A consistent winning record, a new girl in every town, a faithful pit stop crew, a personable gent that no one has a bad thing to say about—how lucky could one guy be? Well, that's about to change thanks to roomie/business manager Kenny (Bill Bixby) who apparently hasn't been taking care of business, judging by the way pretty IRS agent Susan Jacks (Sinatra) has been tracking Steve's winnings and reporting back to her boss, Mr. Hepworth (Gale Gordon).
In addition to an above average soundtrack (including Who Are You?, one of the prettiest ballads to ever grace a Presley film and the fiery Let Yourself Go, which would be utilized to even better advantage in a production number added to later broadcasts of Elvis' historic '68 Comeback Special), Speedway boasts one of the star's best supporting casts, including late-'60s variety show favorite Carl Ballantine (the funniest magician ever), cutie-pie Victoria Meyerink (neck and neck with World Fair's Vickie Tiu as the most adorable child star Presley ever worked with), future Little House on the Prairie/Twin Peaks cast member Stewart (working with David Lynch and Elvis; how cool is that?), and, of course, the wonderful Bixby (who apparently hit if off with Elvis in real life, too) and rock's first bad girl her groovy self, Nancy Sinatra.
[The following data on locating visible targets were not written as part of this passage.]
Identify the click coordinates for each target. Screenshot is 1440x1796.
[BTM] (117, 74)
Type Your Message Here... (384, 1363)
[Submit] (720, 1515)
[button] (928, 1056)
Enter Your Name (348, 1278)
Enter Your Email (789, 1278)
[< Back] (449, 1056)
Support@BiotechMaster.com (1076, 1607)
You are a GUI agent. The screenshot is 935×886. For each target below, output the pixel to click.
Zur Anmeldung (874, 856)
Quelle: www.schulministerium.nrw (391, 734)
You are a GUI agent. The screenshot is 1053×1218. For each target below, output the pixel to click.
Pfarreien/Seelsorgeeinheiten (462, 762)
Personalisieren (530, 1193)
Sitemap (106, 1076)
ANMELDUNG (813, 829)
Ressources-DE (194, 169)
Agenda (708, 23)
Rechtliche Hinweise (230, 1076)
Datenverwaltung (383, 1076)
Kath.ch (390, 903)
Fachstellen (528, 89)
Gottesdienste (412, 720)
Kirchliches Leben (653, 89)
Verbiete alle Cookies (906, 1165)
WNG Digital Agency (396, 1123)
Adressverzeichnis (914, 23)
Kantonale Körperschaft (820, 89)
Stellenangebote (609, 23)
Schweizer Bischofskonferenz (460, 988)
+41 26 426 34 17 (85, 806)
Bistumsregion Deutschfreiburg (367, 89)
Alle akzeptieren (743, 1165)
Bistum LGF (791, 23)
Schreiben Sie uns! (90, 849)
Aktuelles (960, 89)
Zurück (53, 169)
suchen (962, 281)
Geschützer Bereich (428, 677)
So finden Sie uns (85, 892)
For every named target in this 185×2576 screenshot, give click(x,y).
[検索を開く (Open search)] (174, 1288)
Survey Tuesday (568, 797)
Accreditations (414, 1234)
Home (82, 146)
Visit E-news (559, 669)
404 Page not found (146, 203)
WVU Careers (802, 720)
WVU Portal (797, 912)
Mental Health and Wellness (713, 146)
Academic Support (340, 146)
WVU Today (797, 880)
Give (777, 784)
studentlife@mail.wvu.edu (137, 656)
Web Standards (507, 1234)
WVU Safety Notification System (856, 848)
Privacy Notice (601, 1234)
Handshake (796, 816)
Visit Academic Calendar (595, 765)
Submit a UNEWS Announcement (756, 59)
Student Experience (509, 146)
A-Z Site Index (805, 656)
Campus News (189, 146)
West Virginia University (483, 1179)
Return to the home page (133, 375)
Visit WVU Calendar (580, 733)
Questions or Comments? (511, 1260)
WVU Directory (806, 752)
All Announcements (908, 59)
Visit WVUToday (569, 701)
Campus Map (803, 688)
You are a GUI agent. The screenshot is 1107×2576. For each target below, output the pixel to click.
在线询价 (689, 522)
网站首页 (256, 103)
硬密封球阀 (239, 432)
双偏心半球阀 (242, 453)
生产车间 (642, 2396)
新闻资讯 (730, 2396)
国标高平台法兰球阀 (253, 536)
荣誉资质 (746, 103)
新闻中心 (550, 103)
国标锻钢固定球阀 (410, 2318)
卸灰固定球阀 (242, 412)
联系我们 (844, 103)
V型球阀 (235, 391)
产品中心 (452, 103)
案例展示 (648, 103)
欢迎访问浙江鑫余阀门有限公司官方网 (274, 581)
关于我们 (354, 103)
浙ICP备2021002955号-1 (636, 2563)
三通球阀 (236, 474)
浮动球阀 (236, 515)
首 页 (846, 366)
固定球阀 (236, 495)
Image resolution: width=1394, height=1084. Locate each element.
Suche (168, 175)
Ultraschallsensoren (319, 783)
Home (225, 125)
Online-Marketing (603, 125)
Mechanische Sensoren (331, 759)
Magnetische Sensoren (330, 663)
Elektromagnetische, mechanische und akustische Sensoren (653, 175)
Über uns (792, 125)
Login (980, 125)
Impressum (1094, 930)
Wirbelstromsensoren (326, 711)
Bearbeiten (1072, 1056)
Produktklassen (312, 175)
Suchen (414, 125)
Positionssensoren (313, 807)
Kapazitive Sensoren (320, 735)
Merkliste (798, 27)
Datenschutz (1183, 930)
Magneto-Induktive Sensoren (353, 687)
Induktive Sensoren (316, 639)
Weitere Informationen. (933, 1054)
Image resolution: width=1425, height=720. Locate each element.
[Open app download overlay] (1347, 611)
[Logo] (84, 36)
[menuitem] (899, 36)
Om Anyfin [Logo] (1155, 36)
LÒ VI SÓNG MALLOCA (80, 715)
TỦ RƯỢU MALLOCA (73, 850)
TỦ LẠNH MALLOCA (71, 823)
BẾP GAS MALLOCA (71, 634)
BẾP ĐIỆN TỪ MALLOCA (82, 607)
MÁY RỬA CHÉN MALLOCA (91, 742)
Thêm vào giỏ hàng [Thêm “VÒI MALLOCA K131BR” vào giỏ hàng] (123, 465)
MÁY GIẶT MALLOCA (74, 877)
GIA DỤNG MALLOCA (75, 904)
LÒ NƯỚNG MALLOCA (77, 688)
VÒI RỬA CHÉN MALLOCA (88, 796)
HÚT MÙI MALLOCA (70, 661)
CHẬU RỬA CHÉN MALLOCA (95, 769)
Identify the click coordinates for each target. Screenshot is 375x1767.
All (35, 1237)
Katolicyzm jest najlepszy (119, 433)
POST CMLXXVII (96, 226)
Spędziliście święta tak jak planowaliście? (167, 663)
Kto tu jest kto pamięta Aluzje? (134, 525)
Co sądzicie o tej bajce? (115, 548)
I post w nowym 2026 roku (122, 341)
Most of Elvis' latter-day movies weren't impressive on technical levels due to assembly line production, but Speedway boasts some impressive second unit footage that was actually shot on location at North Carolina's famed Charlotte Motor Speedway, as well as impressive cinematography by Academy Award winner Joseph Ruttenberg (Gigi, Mrs. Miniver). Finally, in the "would you believe" department, director Quentin Tarrentino's Jack Rabbit Slim's set design for Pulp Fiction was inspired by the Hangout's race car booth disco setting seen here.
Rating for Style: B+
Rating for Substance: B
Image Transfer Review: Save for three to four instances of brief edge enhancement, an exceedingly colorful presentation. Taken from an excellent print, I can't think of any other negatives; one of the best of the new-to-DVD Elvis features.
Image Transfer Grade: A-
Audio Transfer Review: Despite the limitations of single-track mono (I'm all for any movie of this type to be decoded into 2.0), Speedway boasts impressive clarity; depending on your home theater set-up, this is capable of some decent low end that really exerts itself during the racing sequences.
Audio Transfer Grade: B+
Disc ExtrasStatic menu
Scene Access with 27 cues and remote access
Subtitles/Captions in English, French, Spanish, Portuguese, Chinese, Thai, Korean, Indonesian with remote access
1 Original Trailer(s)
3 Other Trailer(s) featuring Double Trouble, Spinout, The Trouble with Girls
Packaging: Keep Case
Extras Review: Although the bonus trailers for other Presley pics are a nice touch, I wish Warner would have spent a little more moolah and commissioned at least a retrospective piece (not only here, but on all their recent Elvis reissues); certainly Nancy Sinatra has a few interesting recollections to share. But it's hard to quibble too much with the great presentation of the film itself at such a low price point.
Extras Grade: C
Final CommentsSinging! Racing! Elvis! Nancy! Perhaps the only movie in history to feature a production number inside an IRS office! One of Presley's most enjoyable, better latter-day vehicles finally crosses the DVD finish line.